1975’s ink-and-graphite Don N., estimated to sell for $150,000-$250,000, is one of Close’s most acclaimed and coveted works, having traveled the world’s galleries in the 1980s and early 1990s. Close in many ways predated and predicted the makers of digital art now seizing today and tomorrow’s headlines. After all, the 80-year-old famously takes pieces of information – the fine-grain details, the seemingly small nothings – to fashion the unforgettable faces that make up his body of work.

From the intimate to the sprawling: This auction also features Christo and Jeanne-Claude’s 1989 diptych for The Umbrellas, Joint Project for Japan & USA, which began to take shape Oct. 9, 1991. That morning, at sunrise, 1,880 workers started opening the 3,100 umbrellas planted in Japan and near Los Angeles for the temporary exhibition that was a worldwide sensation. The few physical, tangible remains of that extraordinary moment, once on display at the Stanford University Museum of Art, are estimated at $100,000-$150,000.

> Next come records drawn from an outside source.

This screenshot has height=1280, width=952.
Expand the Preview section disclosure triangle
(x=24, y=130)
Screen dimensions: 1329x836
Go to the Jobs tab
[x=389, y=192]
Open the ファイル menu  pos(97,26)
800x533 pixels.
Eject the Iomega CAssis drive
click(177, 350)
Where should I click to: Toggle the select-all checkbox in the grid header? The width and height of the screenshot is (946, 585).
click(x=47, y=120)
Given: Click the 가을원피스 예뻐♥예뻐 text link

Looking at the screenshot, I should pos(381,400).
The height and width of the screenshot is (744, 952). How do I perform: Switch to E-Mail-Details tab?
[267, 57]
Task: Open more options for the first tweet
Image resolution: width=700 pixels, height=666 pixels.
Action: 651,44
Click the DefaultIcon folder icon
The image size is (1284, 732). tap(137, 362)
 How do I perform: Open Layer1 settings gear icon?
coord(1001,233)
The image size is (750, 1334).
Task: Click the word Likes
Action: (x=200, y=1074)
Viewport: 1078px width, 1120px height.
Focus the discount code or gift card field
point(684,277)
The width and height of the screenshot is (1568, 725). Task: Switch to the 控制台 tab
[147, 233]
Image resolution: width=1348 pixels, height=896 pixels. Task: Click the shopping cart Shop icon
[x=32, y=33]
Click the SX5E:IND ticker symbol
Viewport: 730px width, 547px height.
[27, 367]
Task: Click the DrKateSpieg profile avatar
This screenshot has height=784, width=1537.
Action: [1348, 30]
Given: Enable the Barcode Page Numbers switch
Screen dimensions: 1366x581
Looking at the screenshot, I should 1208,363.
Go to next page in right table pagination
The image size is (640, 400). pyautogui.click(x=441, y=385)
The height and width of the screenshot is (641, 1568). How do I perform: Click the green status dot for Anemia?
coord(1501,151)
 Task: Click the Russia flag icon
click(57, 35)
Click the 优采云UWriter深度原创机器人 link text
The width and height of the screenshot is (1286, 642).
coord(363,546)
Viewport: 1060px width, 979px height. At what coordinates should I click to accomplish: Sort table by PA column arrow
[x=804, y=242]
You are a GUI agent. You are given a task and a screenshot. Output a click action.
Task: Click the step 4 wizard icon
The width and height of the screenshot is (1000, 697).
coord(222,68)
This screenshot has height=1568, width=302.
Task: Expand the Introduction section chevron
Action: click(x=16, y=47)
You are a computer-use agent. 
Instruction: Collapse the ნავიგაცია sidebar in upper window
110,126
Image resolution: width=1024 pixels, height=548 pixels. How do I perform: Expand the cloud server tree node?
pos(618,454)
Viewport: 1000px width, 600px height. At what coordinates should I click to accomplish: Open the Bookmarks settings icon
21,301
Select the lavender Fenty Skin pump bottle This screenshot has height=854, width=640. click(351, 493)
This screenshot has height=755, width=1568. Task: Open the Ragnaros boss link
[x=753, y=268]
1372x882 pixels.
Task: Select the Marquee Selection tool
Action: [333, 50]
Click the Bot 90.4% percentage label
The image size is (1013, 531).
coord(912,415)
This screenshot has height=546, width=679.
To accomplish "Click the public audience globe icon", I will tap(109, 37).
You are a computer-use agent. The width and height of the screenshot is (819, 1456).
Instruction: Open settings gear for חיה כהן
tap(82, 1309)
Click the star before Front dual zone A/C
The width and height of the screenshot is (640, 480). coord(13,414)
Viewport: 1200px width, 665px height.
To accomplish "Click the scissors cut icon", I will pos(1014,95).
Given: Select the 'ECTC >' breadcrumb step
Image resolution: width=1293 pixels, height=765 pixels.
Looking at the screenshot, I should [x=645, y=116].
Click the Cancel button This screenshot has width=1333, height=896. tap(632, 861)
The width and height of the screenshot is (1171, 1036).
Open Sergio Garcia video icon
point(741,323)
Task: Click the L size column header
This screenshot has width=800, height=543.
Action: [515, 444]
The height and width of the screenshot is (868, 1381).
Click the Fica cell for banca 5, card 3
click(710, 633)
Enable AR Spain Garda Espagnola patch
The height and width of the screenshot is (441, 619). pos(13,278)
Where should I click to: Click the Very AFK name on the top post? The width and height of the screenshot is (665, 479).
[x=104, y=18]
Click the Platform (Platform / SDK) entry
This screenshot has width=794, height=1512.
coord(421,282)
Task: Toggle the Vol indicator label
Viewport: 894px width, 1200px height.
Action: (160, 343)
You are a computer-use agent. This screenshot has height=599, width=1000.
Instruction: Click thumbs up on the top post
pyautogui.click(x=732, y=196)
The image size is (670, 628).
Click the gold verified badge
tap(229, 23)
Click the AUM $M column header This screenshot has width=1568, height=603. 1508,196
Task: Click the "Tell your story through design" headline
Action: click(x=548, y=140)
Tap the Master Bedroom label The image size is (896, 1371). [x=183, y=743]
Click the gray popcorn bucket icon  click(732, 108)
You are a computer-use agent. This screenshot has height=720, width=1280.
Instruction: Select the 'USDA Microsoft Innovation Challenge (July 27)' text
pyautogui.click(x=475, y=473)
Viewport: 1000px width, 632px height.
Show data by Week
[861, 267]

Here, too, among the familiar works of beloved artists – the Blue Dogs of George Rodrigue, the pop art creations of rock-and-roll artist Raymond Pettibon and comic-book fanatic Mel Ramos, the street-side realism of John Register, the startling lifelike work of Duane Hanson – is something almost so plain it’s just extraordinary: a rattle made by Alexander Calder.

This Samba Rattle, made of wood and wire and string and a Ballantine beer can, dates to 1948, by which time he was already deeply revered for his work as a maker of mobiles, as Marcel Duchamp branded the kinetic hanging sculptures. Calder had made other rattles before, dating to the 1920s, but this one – made around the same time as mobiles that hang at the Tate and in the National Gallery of Art – looks almost like folk art, something rustic and simple.

No doubt Robert Wolff, the abstract expressionist to whom Calder gifted the rattle, adored the work. Now, it’s someone else’s turn to own a work so rare and remarkable and unexpected. To misquote the beer-maker’s once-familiar jingle: “Calder and Ballantine/Calder and Ballantine/What a combination/All across the nation.”